Ammaniti, Candelori, Pola et Tambelli (1999), grâce à l'entretien IRMAG (outil dont nous nous sommes inspirés dans la présente étude) ont distingué, selon leur qualité et leur organisation, différentes catégories de représentations maternelles élaborées au cours de la grossesse. Les représentations intégrées / équilibrées et flexibles rendent compte des bonnes capacités d'adaptation chez la femme enceinte à l'expérience qu'elle traverse, alors que des représentations étroites / désinvesties se retrouvent chez des femmes qui voient leur grossesse comme un "passage obligé", et qui ont un discours "tout fait", avec peu de tonalité affective. Enfin, des représentations non intégrées / ambivalentes seraient rencontrées chez les femmes qui affichent une grande ambivalence vis-à-vis de l'enfant qu'elles portent.

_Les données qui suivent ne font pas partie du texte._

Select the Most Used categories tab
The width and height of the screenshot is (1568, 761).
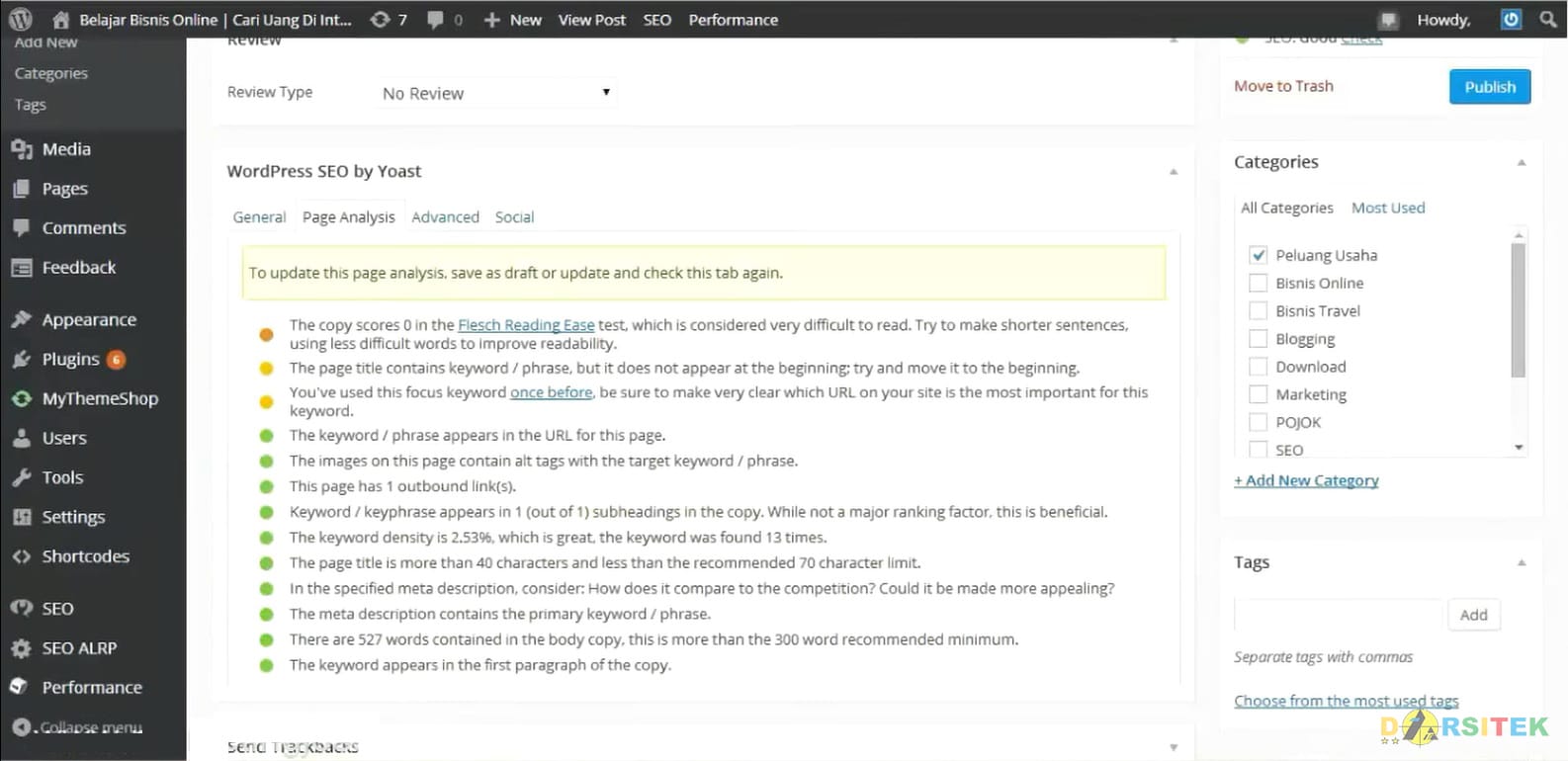pos(1388,208)
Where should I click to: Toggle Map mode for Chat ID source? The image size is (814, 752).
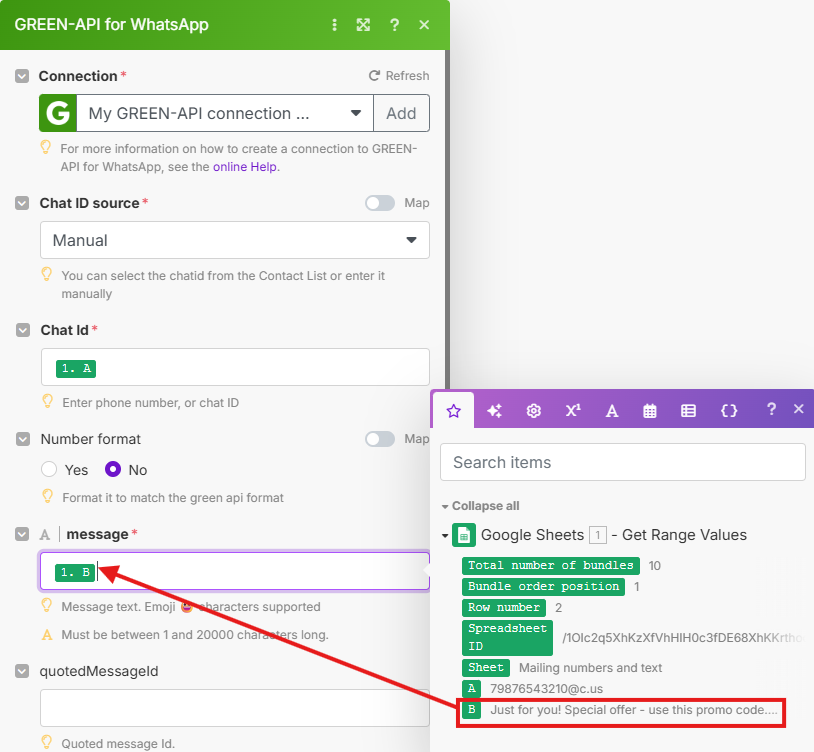380,203
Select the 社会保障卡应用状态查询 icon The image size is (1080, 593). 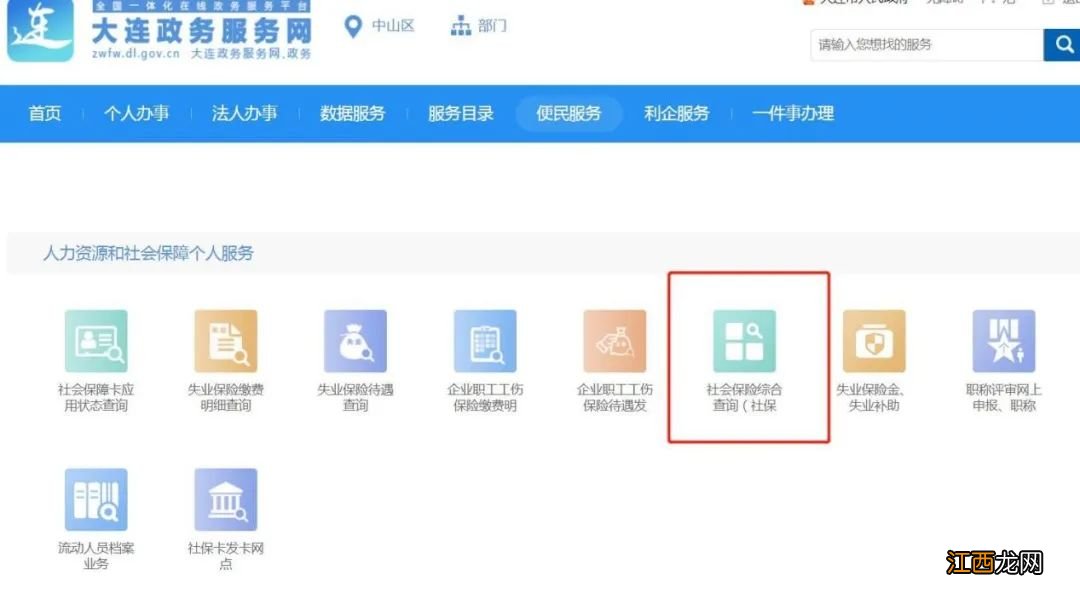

L'intérêt d'investiguer le vécu représentationnel des femmes réside notamment dans la compréhension de comment il viendra s'actualiser dans le vécu post-natal avec le nouveau-né. De nombreux auteurs (Lebovici, 1983; Stoleru, Grinschpoun & Morales, 1985) ont montré comment les fantasmes et les représentations maternelles élaborés durant la grossesse sont susceptibles de se manifester dans les interactions ultérieures.

Les grossesses multiples

Le taux de grossesses gémellaires a nettement augmenté dans différentes parties du monde depuis les années 1970, notamment avec les progrès des techniques d'aide médicale à la procréation, dans les pays industrialisés et parmi les populations plus aisées (Santos, Silva, Chiaravalloti Neto & Almeida, 2014). Aux Etats-Unis, 33 grossesses sur mille sont gémellaires (Center for Disease Control and Prevention, 2012). Au Brésil, une augmentation de 17% du taux de naissances multiples a été observée entre de 2004 à 2011, avec la naissance chaque année de plus de 51.000 enfants jumeaux, triplés ou quadruplés (Instituto Brasileiro de Geografia e Estatistica, IBGE). En France, en 2011, l'Institut National de la Statistique et des Etudes Economiques (INSEE) évaluait les grossesses gémellaires à 17,3 pour mille des naissances totales (France métropolitaine et outre-mer), alors qu'elles étaient de 14,3 pour mille en 1998. L'hérédité, l'ethnie, l'alimentation, ou encore l'âge de la mère sont également cités comme facteurs pouvant favoriser la gémellité (Joly, 2000).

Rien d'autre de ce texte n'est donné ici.